I’ve written many times about how the images we’re fed in movies and television impact how we unconsciously feel about and act toward various groups of people and even ourselves.

But many of us don’t realize that children start forming views on race long before they’re watching Superman, Spiderman or Batman movies. Studies show that kids as young as two start noticing differences in skin color. Not necessarily in a bad way, but they notice, observationally.

When one of my own sons was three, he inquired about our Black neighbors. “Can brown people be Jewish?” The part that stuck out was that he described our neighbors as “brown” people. He literally saw their skin color and described them just by how they looked. Not black, but brown.

Whether a child’s views on skin color later turns out to be positive or negative comes next.

How many of us parents have watched a movie before our kids to see if it was appropriate? I sure did. How many of us read a review about a movie or television show on Common Sense Media to see how much violence, sexual content, drugs or foul language are in a particular show before allowing our six-year-old to see it. My daughter is so trained, that even as a teenager she knows to ask, “Can you look up this movie to see if it’s okay?”

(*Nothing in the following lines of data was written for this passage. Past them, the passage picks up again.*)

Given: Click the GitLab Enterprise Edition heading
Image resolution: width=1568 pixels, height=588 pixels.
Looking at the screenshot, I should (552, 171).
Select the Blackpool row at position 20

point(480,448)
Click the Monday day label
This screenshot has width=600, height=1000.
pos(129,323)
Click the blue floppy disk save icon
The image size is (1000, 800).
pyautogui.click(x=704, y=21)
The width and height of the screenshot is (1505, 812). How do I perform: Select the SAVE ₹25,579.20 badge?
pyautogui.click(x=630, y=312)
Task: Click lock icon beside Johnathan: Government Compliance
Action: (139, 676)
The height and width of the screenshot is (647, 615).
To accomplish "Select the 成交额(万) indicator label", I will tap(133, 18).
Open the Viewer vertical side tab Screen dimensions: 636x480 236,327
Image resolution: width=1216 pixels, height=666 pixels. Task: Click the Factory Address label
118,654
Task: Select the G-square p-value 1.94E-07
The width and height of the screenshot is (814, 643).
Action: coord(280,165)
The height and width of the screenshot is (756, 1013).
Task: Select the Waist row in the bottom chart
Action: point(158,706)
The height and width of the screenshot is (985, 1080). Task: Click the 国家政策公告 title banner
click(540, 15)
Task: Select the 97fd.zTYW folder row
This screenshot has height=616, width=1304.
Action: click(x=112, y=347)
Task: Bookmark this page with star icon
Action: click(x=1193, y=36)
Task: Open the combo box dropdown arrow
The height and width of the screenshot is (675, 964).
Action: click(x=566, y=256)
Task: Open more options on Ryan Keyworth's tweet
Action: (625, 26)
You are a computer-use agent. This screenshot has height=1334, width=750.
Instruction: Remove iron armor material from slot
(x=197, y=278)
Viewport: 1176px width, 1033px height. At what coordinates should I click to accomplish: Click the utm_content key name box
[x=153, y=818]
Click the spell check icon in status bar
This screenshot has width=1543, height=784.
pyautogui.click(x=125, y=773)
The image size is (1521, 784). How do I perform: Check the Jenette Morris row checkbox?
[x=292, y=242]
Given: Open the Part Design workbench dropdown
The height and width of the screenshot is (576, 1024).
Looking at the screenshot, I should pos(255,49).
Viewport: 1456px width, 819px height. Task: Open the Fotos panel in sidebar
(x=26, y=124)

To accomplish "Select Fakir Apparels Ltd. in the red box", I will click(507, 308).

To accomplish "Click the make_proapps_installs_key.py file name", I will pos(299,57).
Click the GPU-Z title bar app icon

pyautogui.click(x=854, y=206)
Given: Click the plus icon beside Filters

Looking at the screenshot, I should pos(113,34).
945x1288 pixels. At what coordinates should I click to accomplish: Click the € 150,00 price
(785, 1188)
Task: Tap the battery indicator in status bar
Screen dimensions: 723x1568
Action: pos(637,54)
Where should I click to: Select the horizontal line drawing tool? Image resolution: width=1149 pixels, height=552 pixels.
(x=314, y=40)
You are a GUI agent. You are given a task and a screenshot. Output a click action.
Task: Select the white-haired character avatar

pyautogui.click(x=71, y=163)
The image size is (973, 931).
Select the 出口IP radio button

It’s not rocket science to figure out that exposing young children to tons of violence, sex and bad language isn’t exactly healthy for a developing child’s mind. We’re trying to raise kind, respectful, caring and loving human beings, aren’t we? There’s a reason most parents don’t let their first graders watch R-rated movies.

I’ll leave for another day that maybe we should be looking at our visual entertainment from a racial angle, too, but one thing’s for sure. There aren’t enough parents examining children’s books and the racist images they sometimes portray or the racist ideas they inflict on our kids. We read book after book to them at a very early age without much thought.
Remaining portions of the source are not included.